**Prompt:** Reproduce the listing below in full, substituting "Give the position of" for every occurrence of "Identify the location of" and leaving all other text unchanged.
[start of Raw records]
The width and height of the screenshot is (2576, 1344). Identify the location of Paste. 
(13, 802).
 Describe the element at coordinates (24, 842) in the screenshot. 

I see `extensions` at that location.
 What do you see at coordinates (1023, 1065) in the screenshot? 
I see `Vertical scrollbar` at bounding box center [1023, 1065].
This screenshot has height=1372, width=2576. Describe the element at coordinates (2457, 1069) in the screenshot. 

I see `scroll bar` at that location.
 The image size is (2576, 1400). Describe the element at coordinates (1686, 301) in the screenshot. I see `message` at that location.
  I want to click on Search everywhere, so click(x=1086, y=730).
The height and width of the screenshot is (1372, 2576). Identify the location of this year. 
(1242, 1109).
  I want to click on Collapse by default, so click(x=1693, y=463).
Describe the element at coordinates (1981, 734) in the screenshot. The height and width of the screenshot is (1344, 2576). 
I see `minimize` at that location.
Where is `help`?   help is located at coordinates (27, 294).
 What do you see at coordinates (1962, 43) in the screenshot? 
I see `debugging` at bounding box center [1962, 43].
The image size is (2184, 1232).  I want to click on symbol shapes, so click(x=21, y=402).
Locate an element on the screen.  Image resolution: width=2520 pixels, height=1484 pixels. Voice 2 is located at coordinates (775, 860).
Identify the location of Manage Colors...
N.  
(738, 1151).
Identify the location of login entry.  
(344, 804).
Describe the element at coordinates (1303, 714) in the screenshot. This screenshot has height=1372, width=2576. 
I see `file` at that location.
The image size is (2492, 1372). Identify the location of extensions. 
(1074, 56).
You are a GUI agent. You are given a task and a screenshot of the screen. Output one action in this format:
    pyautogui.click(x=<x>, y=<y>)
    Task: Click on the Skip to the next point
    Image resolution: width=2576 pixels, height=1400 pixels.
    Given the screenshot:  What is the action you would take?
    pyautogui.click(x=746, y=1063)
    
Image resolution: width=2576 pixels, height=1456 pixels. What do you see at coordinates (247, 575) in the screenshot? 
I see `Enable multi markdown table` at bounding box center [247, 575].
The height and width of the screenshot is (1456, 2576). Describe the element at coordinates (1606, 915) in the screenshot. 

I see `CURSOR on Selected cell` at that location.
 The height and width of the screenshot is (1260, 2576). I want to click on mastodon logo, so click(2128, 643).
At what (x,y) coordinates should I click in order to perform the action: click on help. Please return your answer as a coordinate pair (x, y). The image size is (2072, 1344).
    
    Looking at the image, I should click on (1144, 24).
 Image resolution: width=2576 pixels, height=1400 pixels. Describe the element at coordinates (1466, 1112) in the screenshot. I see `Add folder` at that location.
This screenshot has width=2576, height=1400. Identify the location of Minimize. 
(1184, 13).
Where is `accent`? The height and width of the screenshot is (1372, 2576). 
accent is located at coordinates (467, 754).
[end of Raw records]
**Exercise result:**
The width and height of the screenshot is (2576, 1344). Give the position of Paste. 
(13, 802).
 Describe the element at coordinates (24, 842) in the screenshot. 

I see `extensions` at that location.
 What do you see at coordinates (1023, 1065) in the screenshot? 
I see `Vertical scrollbar` at bounding box center [1023, 1065].
This screenshot has height=1372, width=2576. Describe the element at coordinates (2457, 1069) in the screenshot. 

I see `scroll bar` at that location.
 The image size is (2576, 1400). Describe the element at coordinates (1686, 301) in the screenshot. I see `message` at that location.
  I want to click on Search everywhere, so click(x=1086, y=730).
The height and width of the screenshot is (1372, 2576). Give the position of this year. 
(1242, 1109).
  I want to click on Collapse by default, so click(x=1693, y=463).
Describe the element at coordinates (1981, 734) in the screenshot. The height and width of the screenshot is (1344, 2576). 
I see `minimize` at that location.
Where is `help`?   help is located at coordinates (27, 294).
 What do you see at coordinates (1962, 43) in the screenshot? 
I see `debugging` at bounding box center [1962, 43].
The image size is (2184, 1232).  I want to click on symbol shapes, so click(x=21, y=402).
Locate an element on the screen.  Image resolution: width=2520 pixels, height=1484 pixels. Voice 2 is located at coordinates (775, 860).
Give the position of Manage Colors...
N.  
(738, 1151).
Give the position of login entry.  
(344, 804).
Describe the element at coordinates (1303, 714) in the screenshot. This screenshot has height=1372, width=2576. 
I see `file` at that location.
The image size is (2492, 1372). Give the position of extensions. 
(1074, 56).
You are a GUI agent. You are given a task and a screenshot of the screen. Output one action in this format:
    pyautogui.click(x=<x>, y=<y>)
    Task: Click on the Skip to the next point
    Image resolution: width=2576 pixels, height=1400 pixels.
    Given the screenshot:  What is the action you would take?
    pyautogui.click(x=746, y=1063)
    
Image resolution: width=2576 pixels, height=1456 pixels. What do you see at coordinates (247, 575) in the screenshot? 
I see `Enable multi markdown table` at bounding box center [247, 575].
The height and width of the screenshot is (1456, 2576). Describe the element at coordinates (1606, 915) in the screenshot. 

I see `CURSOR on Selected cell` at that location.
 The height and width of the screenshot is (1260, 2576). I want to click on mastodon logo, so click(2128, 643).
At what (x,y) coordinates should I click in order to perform the action: click on help. Please return your answer as a coordinate pair (x, y). The image size is (2072, 1344).
    
    Looking at the image, I should click on (1144, 24).
 Image resolution: width=2576 pixels, height=1400 pixels. Describe the element at coordinates (1466, 1112) in the screenshot. I see `Add folder` at that location.
This screenshot has width=2576, height=1400. Give the position of Minimize. 
(1184, 13).
Where is `accent`? The height and width of the screenshot is (1372, 2576). 
accent is located at coordinates (467, 754).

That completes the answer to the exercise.